- Associated Press - Friday, September 25, 2015

CONCORD, N.H. (AP) - Facing a $10.6 million shortfall in the state’s retiree health benefit program, policymakers considered a proposal Friday to raise copayments or premium contributions for the state’s nearly 12,000 retirees.

“None of us are happy about this,” said Republican Rep. Lynne Ober, who sits on the joint legislative fiscal committee.

Officials from the Department of Administrative Services have been anticipating the shortfall since the beginning of the state budget process and have been discussing with lawmakers options to close it.

Under the current proposal, every retiree would be hit with higher copays for prescription drug costs. It proposes raising the maximum out-of-pocket costs for prescription drugs from $500 to $750 for individuals and from $1,000 to $1,500 for families. Retirees over 65 would also face a $500 deductible for inpatient hospital and skilled nursing facility benefits.

Retirees under 65 would see an increase in the deductible and out-of-pocket maximums for services such as allergy shots, behavioral health, chiropractic care, vision care and substance abuse treatment.



The fiscal committee chose Friday to table the proposed changes, pushing off a decision until at least the Oct. 16 meeting. If the proposed changes are approved, they would take effect on Jan. 1.

Of the state’s nearly 12,000 retires, 8,800 are over the age of 65 and roughly 3,000 are under 65. Retirees over 65 do not contribute to their premiums, while those under 65 pay 12.5 percent. The proposed change would raise that contribution to 15 percent. The fiscal committee doesn’t have the authority to change premiums for retirees older than 65.

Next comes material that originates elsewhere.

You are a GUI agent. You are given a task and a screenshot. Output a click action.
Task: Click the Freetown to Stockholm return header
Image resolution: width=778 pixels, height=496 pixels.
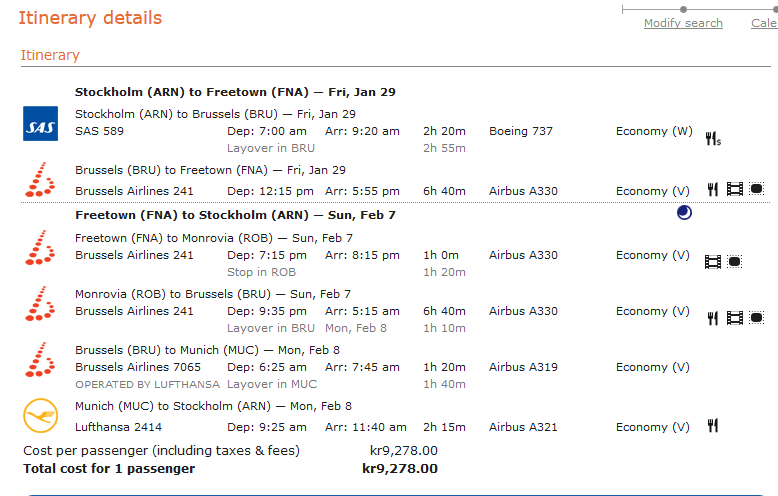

Dozens of retirees attended Friday’s meeting.

“I’m sure the cost of health care is increasing,” said 74-year-old Carol Beaudoin, who worked in the insurance department for 45 years. But “I do think that I was promised full health care when I retired.”

Republican state Rep. Neal Kurk, meanwhile, noted that state law says the retiree health benefits are subject to appropriations from the legislature.

“It has never been an absolute promise,” he said.